Google lashed back at Microsoft Wednesday in response to Microsoft calling out the search giant for lying in an application to sell to the U.S. government.
“We take the federal government’s security requirements seriously and have delivered on our promise to meet them,” wrote Eran Feigenbaum, Director of Security, Google Enterprise, in a Google blog post. “What’s more, we’ve been open and transparent with the government, and it’s irresponsible for Microsoft to suggest otherwise.”
The two companies are competing to sell cloud computing software to government agencies. Google is selling Google Apps and Microsoft is selling Office 365, Business Productivity Online Services and hosted Exchange e-mail services.
On Monday, Microsoft called out a Department of Justice finding that said Google did not have government certification, known as FISMA, that it claimed to have when it pitched Google Apps to the U.S. Department of the Interior.

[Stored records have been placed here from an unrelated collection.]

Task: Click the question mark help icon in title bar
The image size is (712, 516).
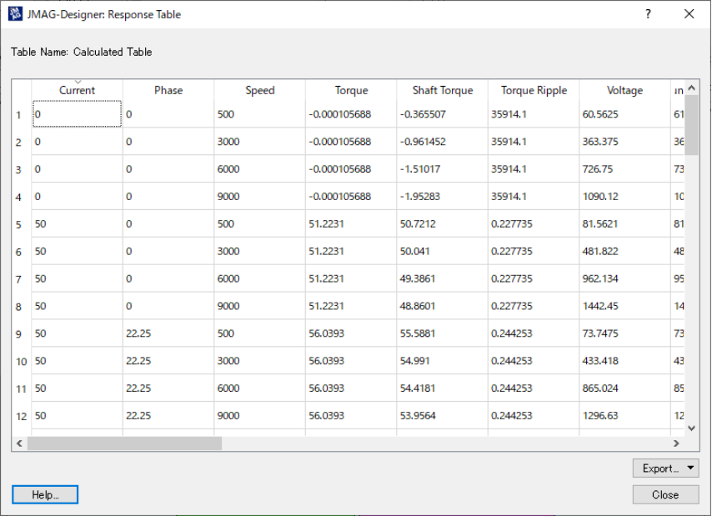Action: click(648, 14)
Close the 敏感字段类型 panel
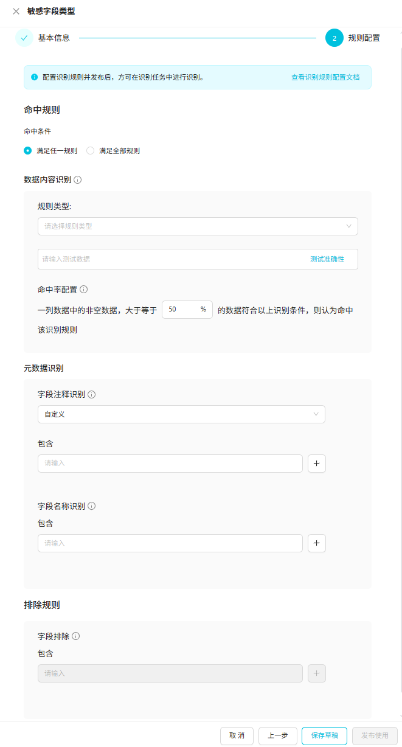The image size is (402, 747). [16, 11]
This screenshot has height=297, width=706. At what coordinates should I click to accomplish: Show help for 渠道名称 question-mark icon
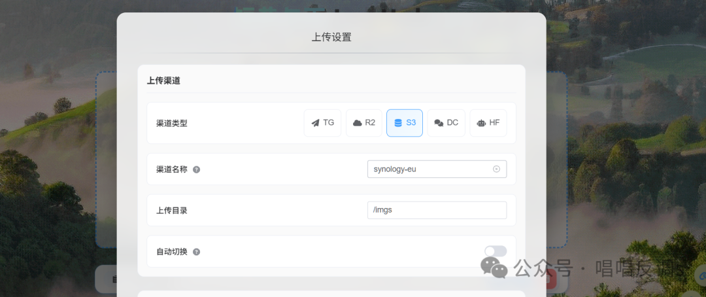(x=197, y=169)
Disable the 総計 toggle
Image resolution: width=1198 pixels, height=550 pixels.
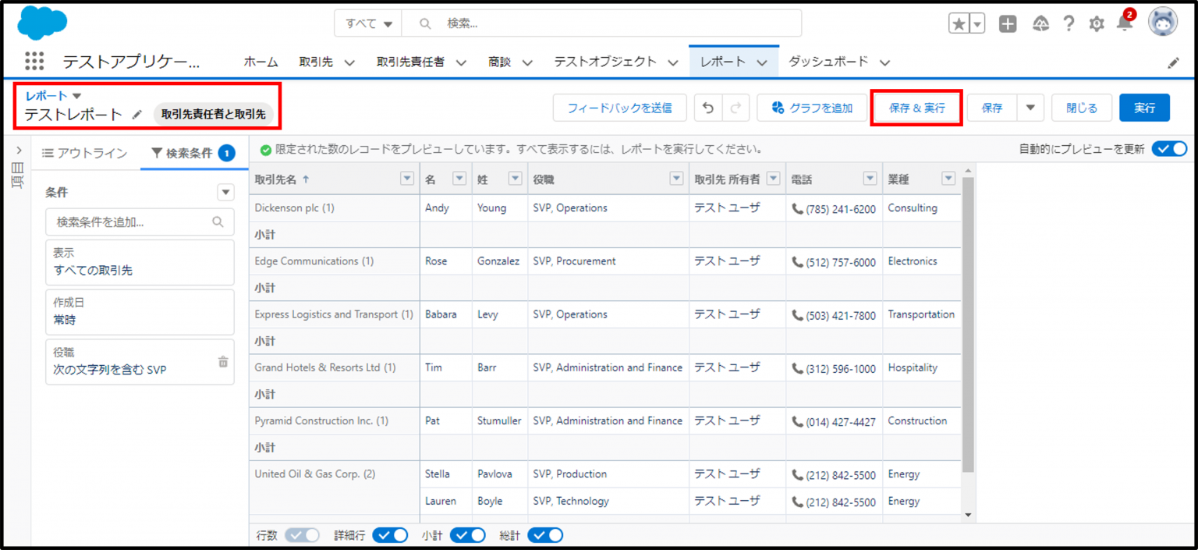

Google said Wednesday it does have FISMA certification from the General Services Administration. FISMA stands for Federal Information Security Management Act. Microsoft said Monday that certification for one agency, the GSA, does not automatically qualify software for another agency, the Department of the Interior.
The Department of the Interior had earlier chosen Microsoft’s cloud software over Google. Google sued, claiming the department had not fairly considered its bid, and successfully forced the department to re-evaluate its purchase.